**TEXTE PRÉSENTÉ**

La deuxième question a trait aux effets sociaux et sociétaux, qui sont importants.
La consommation du cannabis favorise le décrochage scolaire, l’absentéisme et la marginalisation sociale, tandis que son usage a souvent de lourdes répercussions sur l’équilibre familial, qu’il fragilise. Légaliser le cannabis pour les adultes reviendrait aussi à oublier le comportement naturellement transgressif des jeunes, qui s’affirment par la consommation à la fois de drogue et d’alcool.
Ainsi, l’interdiction des lieux de vente d’alcool à proximité des établissements scolaires ou sportifs n’a nullement empêché le phénomène de binge drinking chez les jeunes, y compris chez les collégiens.
La consommation d’alcool ou de drogue n’est pas sans relation avec le mal-être de notre société, qui peine à accompagner les jeunes vers leur vie d’adulte et, d'une façon générale, toutes les personnes fragiles. On ne peut passer sous silence la perte de repères et les difficultés de nombreux parents à assumer l’éducation de leurs enfants. Ce constat conduit même certaines communes à créer des « écoles de parents ».
Je crois que si la consommation de drogue a de lourdes conséquences sociales, les difficultés de notre société contribuent à encourager la recherche des paradis artificiels. À cet égard, le groupe UDI-UC regrette la faiblesse des propositions en termes de prévention et d’éducation. La prévention ne devrait-elle pas conduire à s’interroger sur les causes pour lutter avec efficacité contre les conséquences ?
Cette proposition de loi, madame la secrétaire d'État, reconnaît l’importance de la prévention ; mais celle-ci fonctionne très mal aujourd’hui ; le langage utilisé ne percute pas et aucun système ne centralise les initiatives. L’information reste cloisonnée au lieu d’être partagée entre la police ou la gendarmerie, la communauté éducative, le milieu associatif et la commune.
La troisième question soulevée par cette proposition de loi concerne ce que vous qualifiez, monsieur Desessard, de faillite du système de répression et de développement de la criminalité organisée.
Si la répression ne suffit pas à supprimer un danger, il ne peut y avoir de société sans règles et donc sans répression. La répression signale le risque et résonne comme une alerte, un garde-fou.
Selon le texte qui nous est proposé, la légalisation enrayerait l’économie souterraine mafieuse effectivement engendrée par la vente illégale de cannabis. Mais cette légalisation ne concernerait que les personnes majeures. Les jeunes continueraient donc à s’approvisionner de manière clandestine, avec la même insécurité. Par ailleurs, cette présomption revient à sous-estimer la capacité de la criminalité organisée, dont l’imagination est infinie, à choisir et à développer des productions afin de générer une nouvelle demande et de nouvelles sources de revenus.

**DONNÉES DE L'EXERCICE**
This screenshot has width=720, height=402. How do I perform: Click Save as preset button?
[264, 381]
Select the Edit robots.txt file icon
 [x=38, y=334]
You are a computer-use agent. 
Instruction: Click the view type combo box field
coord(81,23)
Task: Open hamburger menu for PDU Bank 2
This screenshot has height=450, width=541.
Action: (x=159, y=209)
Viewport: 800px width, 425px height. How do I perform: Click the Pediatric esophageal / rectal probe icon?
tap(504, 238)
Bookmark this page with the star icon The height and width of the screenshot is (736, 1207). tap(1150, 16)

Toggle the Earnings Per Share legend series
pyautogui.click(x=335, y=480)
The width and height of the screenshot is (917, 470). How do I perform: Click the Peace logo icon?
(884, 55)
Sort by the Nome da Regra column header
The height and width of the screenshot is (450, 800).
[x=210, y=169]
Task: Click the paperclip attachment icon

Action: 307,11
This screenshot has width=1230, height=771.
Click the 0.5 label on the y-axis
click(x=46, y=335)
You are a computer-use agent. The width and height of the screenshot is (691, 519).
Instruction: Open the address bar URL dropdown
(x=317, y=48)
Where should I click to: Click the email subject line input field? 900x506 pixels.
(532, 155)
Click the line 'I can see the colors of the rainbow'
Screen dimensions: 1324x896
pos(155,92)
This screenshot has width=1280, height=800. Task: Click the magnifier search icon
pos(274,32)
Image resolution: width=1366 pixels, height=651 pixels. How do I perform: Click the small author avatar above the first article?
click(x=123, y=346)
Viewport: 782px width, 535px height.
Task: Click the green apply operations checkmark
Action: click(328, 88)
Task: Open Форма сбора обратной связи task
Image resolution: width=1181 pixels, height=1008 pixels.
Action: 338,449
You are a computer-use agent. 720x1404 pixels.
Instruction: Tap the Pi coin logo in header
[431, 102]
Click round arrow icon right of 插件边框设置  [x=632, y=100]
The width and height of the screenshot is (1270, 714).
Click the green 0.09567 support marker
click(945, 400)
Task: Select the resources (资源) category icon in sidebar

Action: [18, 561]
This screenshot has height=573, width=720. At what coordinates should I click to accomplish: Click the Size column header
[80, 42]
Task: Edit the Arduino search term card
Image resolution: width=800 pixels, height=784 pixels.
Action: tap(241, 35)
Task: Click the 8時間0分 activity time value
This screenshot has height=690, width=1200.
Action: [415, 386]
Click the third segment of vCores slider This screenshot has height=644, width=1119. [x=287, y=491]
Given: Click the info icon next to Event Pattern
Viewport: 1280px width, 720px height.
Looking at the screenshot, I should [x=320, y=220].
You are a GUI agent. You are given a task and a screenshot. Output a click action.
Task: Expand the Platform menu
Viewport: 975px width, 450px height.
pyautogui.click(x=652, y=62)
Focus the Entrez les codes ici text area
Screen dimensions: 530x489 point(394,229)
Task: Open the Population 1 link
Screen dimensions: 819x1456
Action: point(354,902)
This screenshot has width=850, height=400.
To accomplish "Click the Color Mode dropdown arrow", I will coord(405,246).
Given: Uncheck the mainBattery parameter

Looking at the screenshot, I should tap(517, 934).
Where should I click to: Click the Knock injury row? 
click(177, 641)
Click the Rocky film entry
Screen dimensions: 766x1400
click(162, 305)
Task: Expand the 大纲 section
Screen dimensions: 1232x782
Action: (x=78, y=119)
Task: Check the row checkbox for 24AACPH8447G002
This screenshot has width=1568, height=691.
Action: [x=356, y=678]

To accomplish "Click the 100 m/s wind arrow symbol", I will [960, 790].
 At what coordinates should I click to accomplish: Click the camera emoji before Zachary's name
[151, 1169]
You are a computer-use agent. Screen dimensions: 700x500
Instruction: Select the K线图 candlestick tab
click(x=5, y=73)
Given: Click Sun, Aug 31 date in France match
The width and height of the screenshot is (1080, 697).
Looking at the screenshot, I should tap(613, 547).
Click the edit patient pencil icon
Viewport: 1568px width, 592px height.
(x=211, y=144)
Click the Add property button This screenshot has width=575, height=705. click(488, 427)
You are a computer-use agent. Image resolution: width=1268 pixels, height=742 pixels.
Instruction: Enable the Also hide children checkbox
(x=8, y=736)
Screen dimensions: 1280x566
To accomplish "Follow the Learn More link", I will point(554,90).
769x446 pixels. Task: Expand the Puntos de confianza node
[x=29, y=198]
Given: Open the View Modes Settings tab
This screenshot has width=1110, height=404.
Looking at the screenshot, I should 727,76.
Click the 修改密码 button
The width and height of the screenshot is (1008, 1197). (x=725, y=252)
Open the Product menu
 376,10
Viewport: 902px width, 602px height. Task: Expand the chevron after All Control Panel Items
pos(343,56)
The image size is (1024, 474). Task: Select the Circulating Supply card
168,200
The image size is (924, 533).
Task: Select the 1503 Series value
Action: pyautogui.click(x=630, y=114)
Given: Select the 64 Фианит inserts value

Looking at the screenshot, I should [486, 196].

**CONSIGNES DE TRAVAIL**
Recopiez mot pour mot le passage de l'intervention sur la légalisation du cannabis qui commence par « La deuxième question » et se termine par « chez les collégiens. ».

**SOLUTION PROPOSÉE**
La deuxième question a trait aux effets sociaux et sociétaux, qui sont importants.
La consommation du cannabis favorise le décrochage scolaire, l’absentéisme et la marginalisation sociale, tandis que son usage a souvent de lourdes répercussions sur l’équilibre familial, qu’il fragilise. Légaliser le cannabis pour les adultes reviendrait aussi à oublier le comportement naturellement transgressif des jeunes, qui s’affirment par la consommation à la fois de drogue et d’alcool.
Ainsi, l’interdiction des lieux de vente d’alcool à proximité des établissements scolaires ou sportifs n’a nullement empêché le phénomène de binge drinking chez les jeunes, y compris chez les collégiens.